**Given problem**
Convert the lines of the records from the line containing "Describe the element at coordinates (657, 9)" through the line containing "Image resolution: width=1171" into a Markdown table with the columns Row and Line, skipping any blank lines. Number each row in the Row column and put the line itself in the Line column.

[Records]
START
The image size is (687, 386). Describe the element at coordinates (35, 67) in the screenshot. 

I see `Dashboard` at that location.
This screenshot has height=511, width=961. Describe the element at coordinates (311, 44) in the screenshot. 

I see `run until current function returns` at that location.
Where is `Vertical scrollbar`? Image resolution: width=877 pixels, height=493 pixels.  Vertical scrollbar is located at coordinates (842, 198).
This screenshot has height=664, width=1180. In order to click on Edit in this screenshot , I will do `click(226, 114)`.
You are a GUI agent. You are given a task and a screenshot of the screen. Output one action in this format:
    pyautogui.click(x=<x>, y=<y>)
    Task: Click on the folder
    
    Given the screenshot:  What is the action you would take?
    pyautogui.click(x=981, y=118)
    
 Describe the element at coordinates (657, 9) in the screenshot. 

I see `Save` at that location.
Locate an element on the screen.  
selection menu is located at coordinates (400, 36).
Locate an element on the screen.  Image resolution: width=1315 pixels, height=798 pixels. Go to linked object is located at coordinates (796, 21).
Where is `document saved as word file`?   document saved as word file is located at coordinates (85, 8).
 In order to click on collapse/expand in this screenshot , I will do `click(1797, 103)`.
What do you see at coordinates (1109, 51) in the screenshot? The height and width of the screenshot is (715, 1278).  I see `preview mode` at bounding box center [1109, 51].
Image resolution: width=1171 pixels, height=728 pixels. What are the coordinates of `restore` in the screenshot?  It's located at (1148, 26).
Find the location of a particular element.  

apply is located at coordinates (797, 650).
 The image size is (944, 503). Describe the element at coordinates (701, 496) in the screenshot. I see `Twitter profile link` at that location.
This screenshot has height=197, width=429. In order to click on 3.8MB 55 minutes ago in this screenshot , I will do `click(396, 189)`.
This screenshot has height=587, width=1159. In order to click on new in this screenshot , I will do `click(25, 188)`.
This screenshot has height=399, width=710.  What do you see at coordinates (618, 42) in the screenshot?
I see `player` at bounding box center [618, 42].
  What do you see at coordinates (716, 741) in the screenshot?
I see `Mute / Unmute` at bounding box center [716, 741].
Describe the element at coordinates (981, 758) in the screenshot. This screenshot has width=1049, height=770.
END
**Output for this task**
| Row | Line |
|---|---|
| 1 |  Describe the element at coordinates (657, 9) in the screenshot.  |
| 2 | I see `Save` at that location. |
| 3 | Locate an element on the screen.   |
| 4 | selection menu is located at coordinates (400, 36). |
| 5 | Locate an element on the screen.  Image resolution: width=1315 pixels, height=798 pixels. Go to linked object is located at coordinates (796, 21). |
| 6 | Where is `document saved as word file`?   document saved as word file is located at coordinates (85, 8). |
| 7 |  In order to click on collapse/expand in this screenshot , I will do `click(1797, 103)`. |
| 8 | What do you see at coordinates (1109, 51) in the screenshot? The height and width of the screenshot is (715, 1278).  I see `preview mode` at bounding box center [1109, 51]. |
| 9 | Image resolution: width=1171 pixels, height=728 pixels. What are the coordinates of `restore` in the screenshot?  It's located at (1148, 26). |